Kenny Graham

For the American footballer, see Kenny Graham (American football).
Kenny Graham
Birth name Kenneth Thomas Skingle
Born (1924-07-19)July 19, 1924
Ealing, London, England
Died February 17, 1997(1997-02-17) (aged 72)
London, England
Genres Jazz, bebop
Occupation(s) Musician, composer, arranger
Instruments Tenor saxophone, alto
Years active 19401980s

Kenny Graham, born Kenneth Thomas Skingle (19 July 192417 February 1997) was a British jazz saxophonist, arranger, composer and essayist, described as "one of Britain's foremost jazz composers and arrangers",[1] and as "a genuine, often overlooked pioneer of the modern jazz movement in Britain".[2]


He was born in Ealing, London, and learned to play the banjo as a young child. He then learned the saxophone, with the tenor sax his preferred instrument by the time he became a professional musician at the age of 16. He joined the army in 1942, expecting to join a service band, but was turned down for that role and went absent without leave, dyeing his red hair black and working under the name Tex Kershaw for two years as a member of Johnny Claes's Claepigeons.[2][3]

After the end of the war, he played in many of the leading British dance bands of the era, including those led by Nat Temple, Nat Gonella, Ambrose, Leslie "Jiver" Hutchinson and Eric Winstone, as well as in Victor Feldman's Sextet, before forming Kenny Graham's Afro-Cubists in April 1950. The band sought to develop "an amalgam of bebop, African and Cuban rhythms and super-modern harmonies".[4] Although "artistically successful"[3] and acclaimed for its innovative style, the band was not widely popular with audiences and the original band folded in March 1952 when trumpeter Jo Hunter and drummer Dicky DeVere left.
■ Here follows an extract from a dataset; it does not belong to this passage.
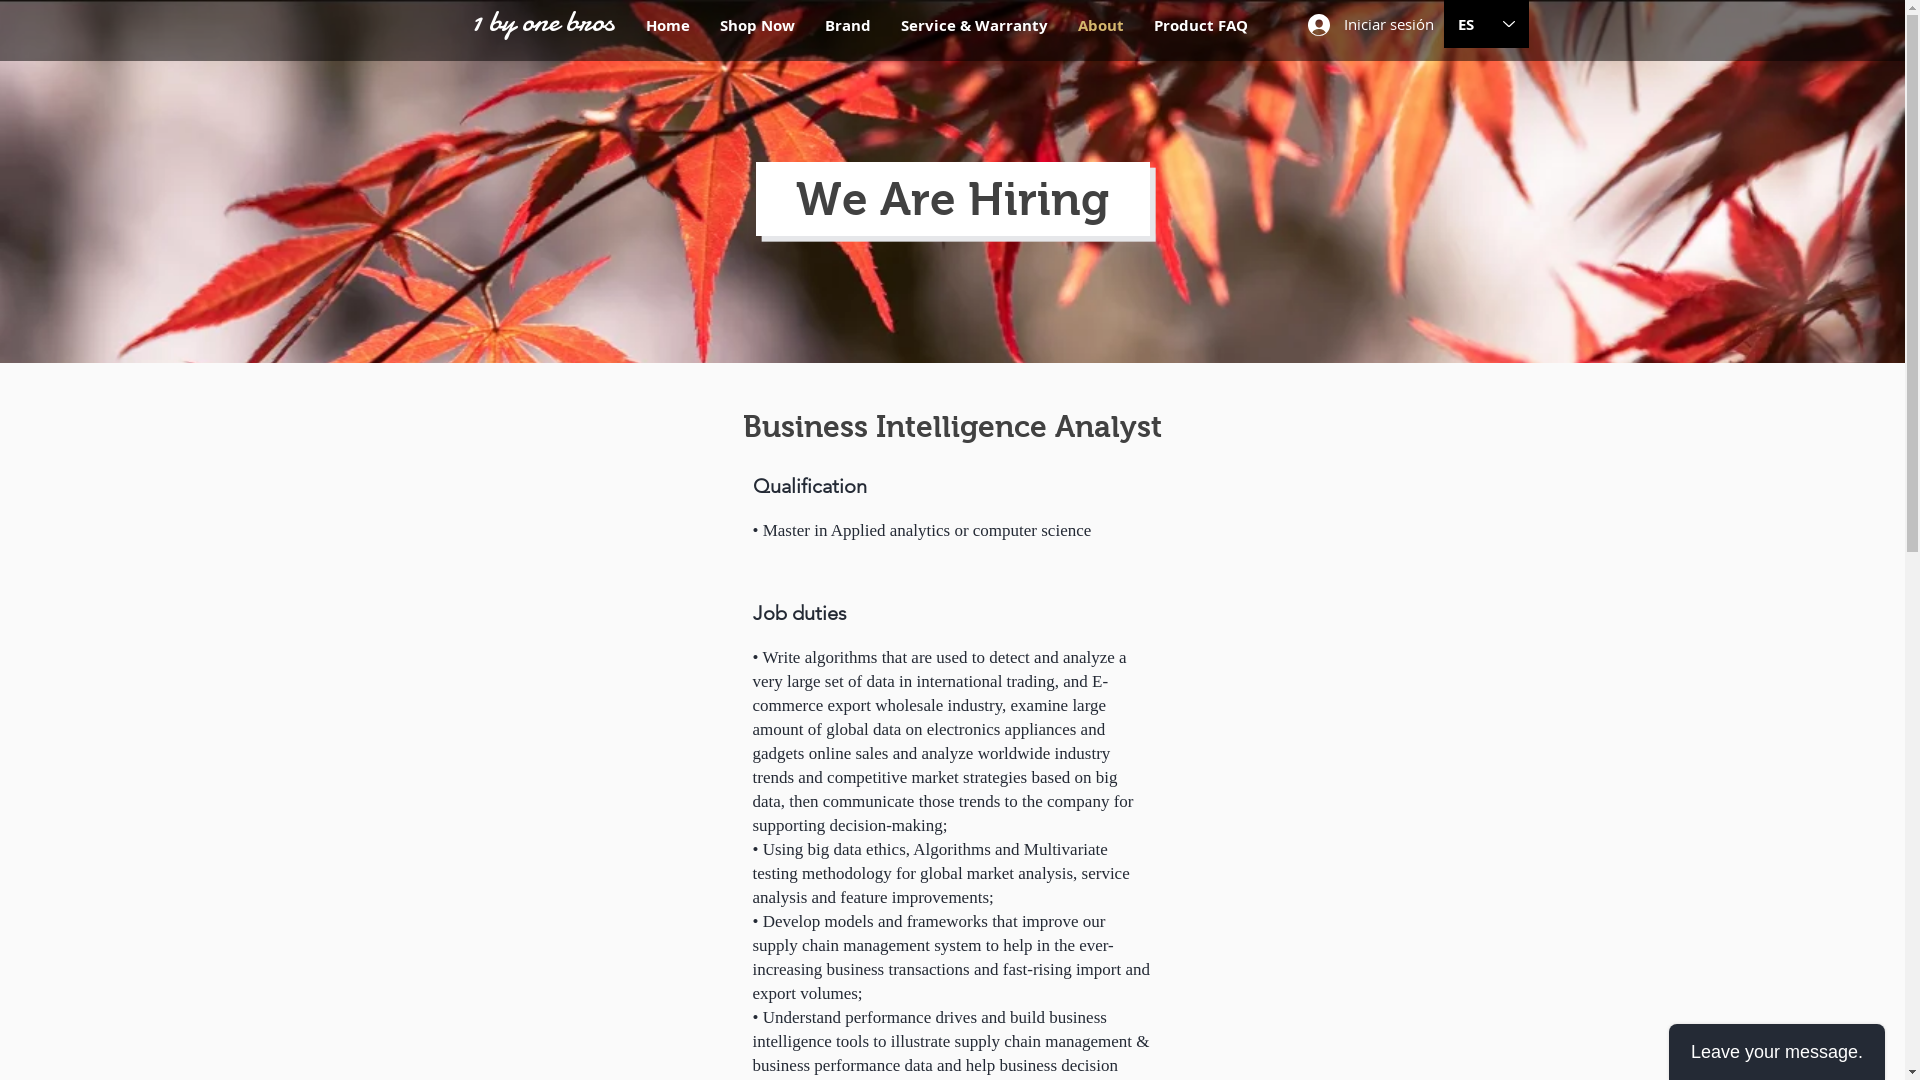 This screenshot has width=1920, height=1080. What do you see at coordinates (667, 26) in the screenshot?
I see `'Home'` at bounding box center [667, 26]. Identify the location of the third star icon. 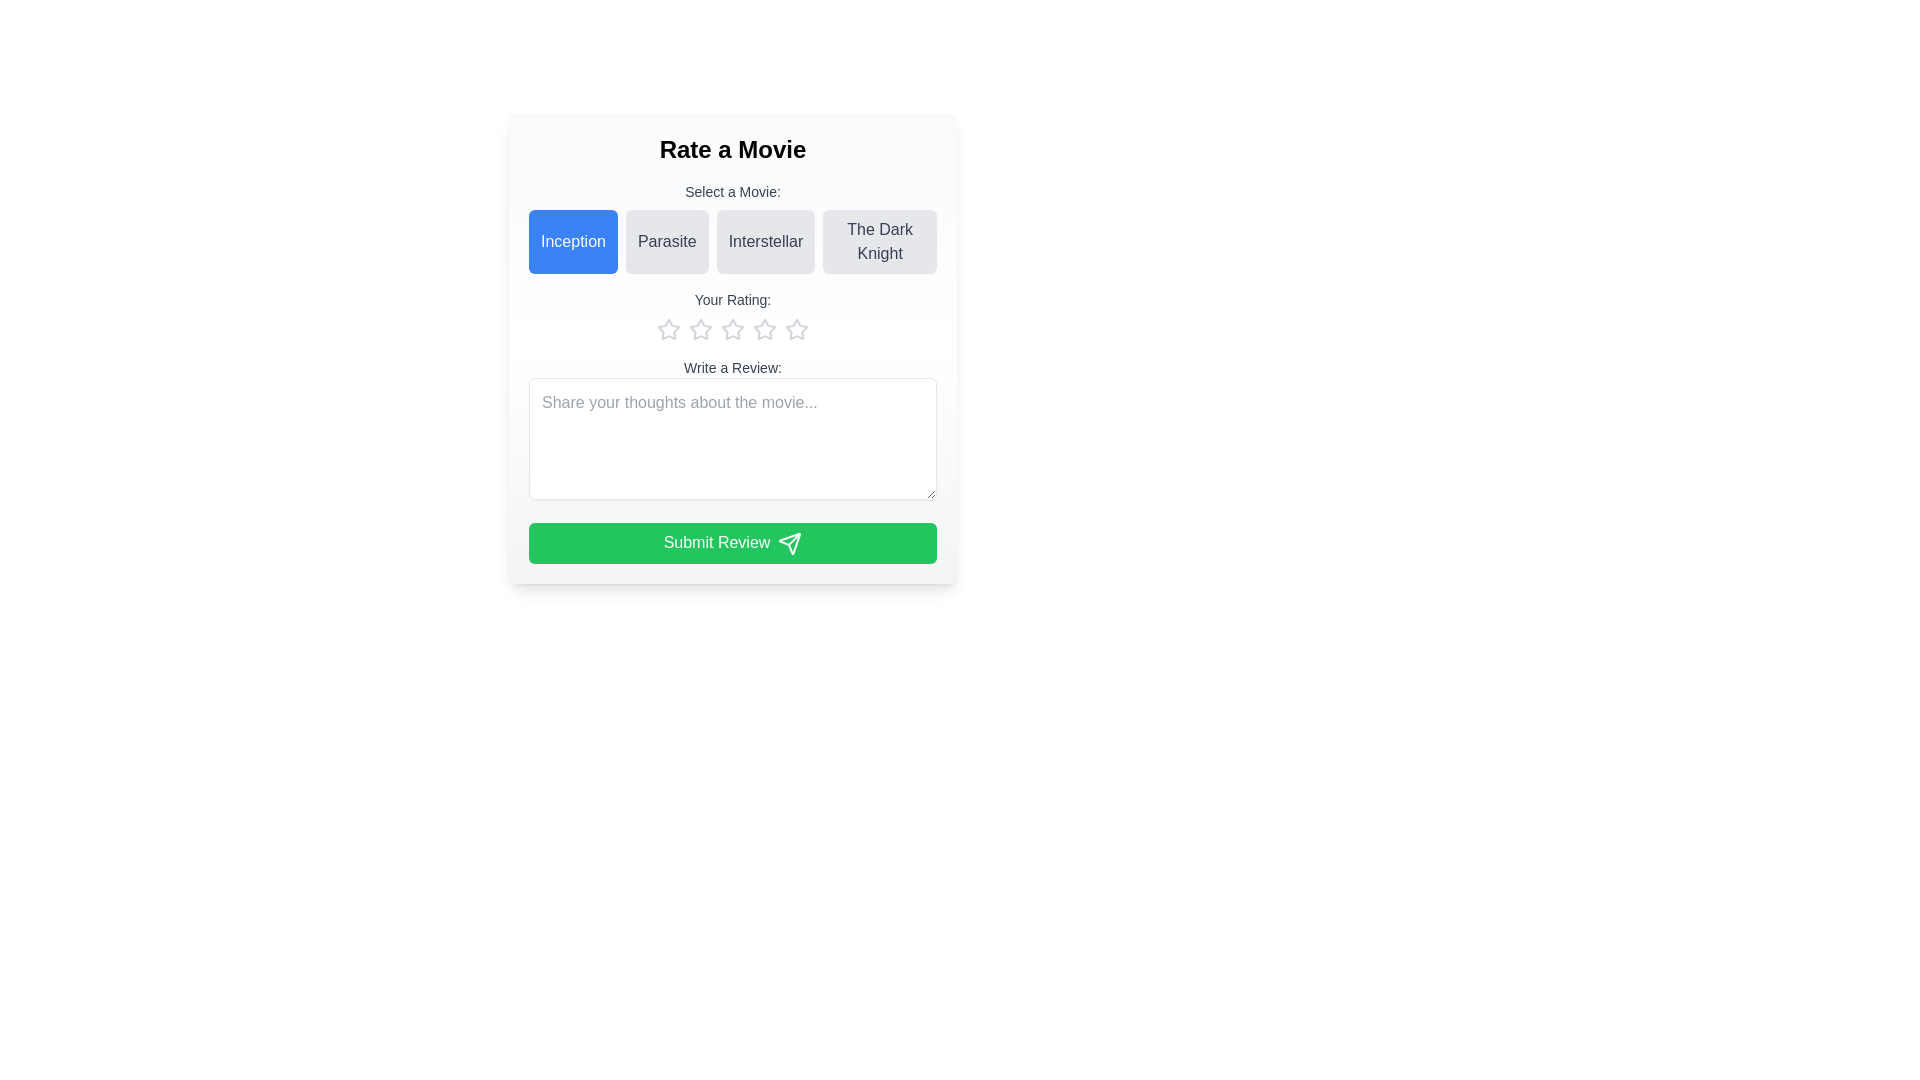
(732, 329).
However, a new band of Afro-Cubists performed at the opening night of the Flamingo Club in Soho in August 1952.[5] Graham also played baritone sax in Jack Parnell's band, and tenor with other bands, occasionally reconvening the Afro-Cubists for recordings and performances.[1][2] The Afro-Cubists recorded two EPs in 1954, Afro-Cadabra and Excerpts from Caribbean Suite, with a band including saxophonist Eddie Mordue and drummer Phil Seamen.[6]

From 1955, Graham became more active as a writer and arranger than as a performer. In 1956, inspired by the music of the blind American street musician Louis "Moondog" Hardin, he recorded an album, Moondog And Suncat Suites, credited to Kenny Graham And His Satellites, which included treatments of some of Moondog's compositions as well as Graham's own.[7] The following year he recorded an album, Presenting Kenny Graham, for the Pye Nixa label, featuring Seamen and pianist Stan Tracey, and engineered by Joe Meek.[6]

Following a serious illness in 1958, Graham gave up performing completely. He wrote for several bands including that of Ted Heath, composing the Beaulieu Festival Suite recorded by Heath in 1959, and also worked as an arranger at recording sessions.[3] Inspired by the music of Duke Ellington, he was commissioned to write a series of compositions for Ellington's musicians in 1960, which were recorded by a band that included Harry Carney, Paul Gonsalves, Ray Nance and Sam Woodyard.[2] He also directed recording sessions by blues musicians including Big Bill Broonzy and Josh White,[8] and worked extensively as a writer and arranger with Humphrey Lyttelton, composing the piece "One Day I Met an African" which Lyttelton recorded several times. In 1980, Graham wrote further pieces for Lyttelton's band, including "Adagio For David" and "Ladyless and Lachrymose". He also wrote for films such as The Small World of Sammy Lee (1963), Night Train to Paris (1964) and Where the Bullets Fly (1966), and an orchestral suite, "The Labours of Heracles", for BBC radio.[3]

He wrote occasional and acerbic essays on music for various magazines.[8] He was dismissive of much modern popular music, including rock and roll. It was said of him that "he was completely dedicated to his strong belief in how jazz should sound",[2] and was described as "a man of uncompromised integrity in both his musical and personal life [who] hated insincerity and crassness",[3] and who had a "mercurial temperament".[1]

He experimented with electronic keyboards, and became an expert in electronics. He worked as a London Underground ticket machine maintenance engineer, and also became a skilled maker of clocks and watches. In later life he worked as a caretaker of an apartment block in Putney, and became something of a recluse.[3]